— What the task asks —
Could you turn the listing below into a Markdown table with the columns "No." and "Entry", numbering each line and leaving out the blank ones?

— Excerpted records —
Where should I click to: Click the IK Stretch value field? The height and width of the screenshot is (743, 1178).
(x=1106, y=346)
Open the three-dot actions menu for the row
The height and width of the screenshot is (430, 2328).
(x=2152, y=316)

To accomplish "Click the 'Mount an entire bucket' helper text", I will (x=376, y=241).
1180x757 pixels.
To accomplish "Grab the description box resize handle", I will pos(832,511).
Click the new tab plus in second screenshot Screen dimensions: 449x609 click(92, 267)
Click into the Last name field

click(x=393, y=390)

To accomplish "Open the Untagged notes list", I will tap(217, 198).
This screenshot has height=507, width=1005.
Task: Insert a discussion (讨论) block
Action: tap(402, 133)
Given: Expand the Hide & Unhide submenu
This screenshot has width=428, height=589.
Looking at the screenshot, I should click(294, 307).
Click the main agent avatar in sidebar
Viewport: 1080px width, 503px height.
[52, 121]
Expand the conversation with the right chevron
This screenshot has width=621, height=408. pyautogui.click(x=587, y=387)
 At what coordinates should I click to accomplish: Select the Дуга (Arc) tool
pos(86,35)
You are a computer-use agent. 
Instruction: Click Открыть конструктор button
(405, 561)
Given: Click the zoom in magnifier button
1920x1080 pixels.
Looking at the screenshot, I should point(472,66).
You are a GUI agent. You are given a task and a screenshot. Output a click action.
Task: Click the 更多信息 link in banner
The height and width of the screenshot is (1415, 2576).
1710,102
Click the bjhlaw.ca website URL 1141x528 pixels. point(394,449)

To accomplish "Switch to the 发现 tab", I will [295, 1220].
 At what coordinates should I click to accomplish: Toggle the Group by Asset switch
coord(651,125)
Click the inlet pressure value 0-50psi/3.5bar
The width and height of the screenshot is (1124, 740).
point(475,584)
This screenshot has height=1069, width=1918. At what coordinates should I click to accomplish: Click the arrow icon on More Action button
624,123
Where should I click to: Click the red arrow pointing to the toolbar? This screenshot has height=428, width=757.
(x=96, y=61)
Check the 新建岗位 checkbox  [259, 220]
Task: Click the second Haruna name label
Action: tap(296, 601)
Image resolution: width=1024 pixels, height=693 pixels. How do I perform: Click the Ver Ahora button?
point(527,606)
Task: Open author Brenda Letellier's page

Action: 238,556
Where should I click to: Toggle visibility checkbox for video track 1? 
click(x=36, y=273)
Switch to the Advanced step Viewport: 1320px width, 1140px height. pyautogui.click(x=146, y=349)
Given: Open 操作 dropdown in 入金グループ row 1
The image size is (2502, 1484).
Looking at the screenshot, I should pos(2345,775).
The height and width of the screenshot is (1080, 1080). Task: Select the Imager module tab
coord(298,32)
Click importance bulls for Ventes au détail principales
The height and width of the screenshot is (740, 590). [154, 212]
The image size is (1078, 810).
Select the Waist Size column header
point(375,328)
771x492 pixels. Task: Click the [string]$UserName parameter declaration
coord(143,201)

— Finished answer —
| No. | Entry |
|---|---|
| 1 | Where should I click to: Click the IK Stretch value field? The height and width of the screenshot is (743, 1178). |
| 2 | (x=1106, y=346) |
| 3 | Open the three-dot actions menu for the row |
| 4 | The height and width of the screenshot is (430, 2328). |
| 5 | (x=2152, y=316) |
| 6 | To accomplish "Click the 'Mount an entire bucket' helper text", I will (x=376, y=241). |
| 7 | 1180x757 pixels. |
| 8 | To accomplish "Grab the description box resize handle", I will pos(832,511). |
| 9 | Click the new tab plus in second screenshot Screen dimensions: 449x609 click(92, 267) |
| 10 | Click into the Last name field |
| 11 | click(x=393, y=390) |
| 12 | To accomplish "Open the Untagged notes list", I will tap(217, 198). |
| 13 | This screenshot has height=507, width=1005. |
| 14 | Task: Insert a discussion (讨论) block |
| 15 | Action: tap(402, 133) |
| 16 | Given: Expand the Hide & Unhide submenu |
| 17 | This screenshot has width=428, height=589. |
| 18 | Looking at the screenshot, I should click(294, 307). |
| 19 | Click the main agent avatar in sidebar |
| 20 | Viewport: 1080px width, 503px height. |
| 21 | [52, 121] |
| 22 | Expand the conversation with the right chevron |
| 23 | This screenshot has width=621, height=408. pyautogui.click(x=587, y=387) |
| 24 |  At what coordinates should I click to accomplish: Select the Дуга (Arc) tool |
| 25 | pos(86,35) |
| 26 | You are a computer-use agent.  |
| 27 | Instruction: Click Открыть конструктор button |
| 28 | (405, 561) |
| 29 | Given: Click the zoom in magnifier button |
| 30 | 1920x1080 pixels. |
| 31 | Looking at the screenshot, I should point(472,66). |
| 32 | You are a GUI agent. You are given a task and a screenshot. Output a click action. |
| 33 | Task: Click the 更多信息 link in banner |
| 34 | The height and width of the screenshot is (1415, 2576). |
| 35 | 1710,102 |
| 36 | Click the bjhlaw.ca website URL 1141x528 pixels. point(394,449) |
| 37 | To accomplish "Switch to the 发现 tab", I will [295, 1220]. |
| 38 |  At what coordinates should I click to accomplish: Toggle the Group by Asset switch |
| 39 | coord(651,125) |
| 40 | Click the inlet pressure value 0-50psi/3.5bar |
| 41 | The width and height of the screenshot is (1124, 740). |
| 42 | point(475,584) |
| 43 | This screenshot has height=1069, width=1918. At what coordinates should I click to accomplish: Click the arrow icon on More Action button |
| 44 | 624,123 |
| 45 | Where should I click to: Click the red arrow pointing to the toolbar? This screenshot has height=428, width=757. |
| 46 | (x=96, y=61) |
| 47 | Check the 新建岗位 checkbox  [259, 220] |
| 48 | Task: Click the second Haruna name label |
| 49 | Action: tap(296, 601) |
| 50 | Image resolution: width=1024 pixels, height=693 pixels. How do I perform: Click the Ver Ahora button? |
| 51 | point(527,606) |
| 52 | Task: Open author Brenda Letellier's page |
| 53 | Action: 238,556 |
| 54 | Where should I click to: Toggle visibility checkbox for video track 1?  |
| 55 | click(x=36, y=273) |
| 56 | Switch to the Advanced step Viewport: 1320px width, 1140px height. pyautogui.click(x=146, y=349) |
| 57 | Given: Open 操作 dropdown in 入金グループ row 1 |
| 58 | The image size is (2502, 1484). |
| 59 | Looking at the screenshot, I should pos(2345,775). |
| 60 | The height and width of the screenshot is (1080, 1080). Task: Select the Imager module tab |
| 61 | coord(298,32) |
| 62 | Click importance bulls for Ventes au détail principales |
| 63 | The height and width of the screenshot is (740, 590). [154, 212] |
| 64 | The image size is (1078, 810). |
| 65 | Select the Waist Size column header |
| 66 | point(375,328) |
| 67 | 771x492 pixels. Task: Click the [string]$UserName parameter declaration |
| 68 | coord(143,201) |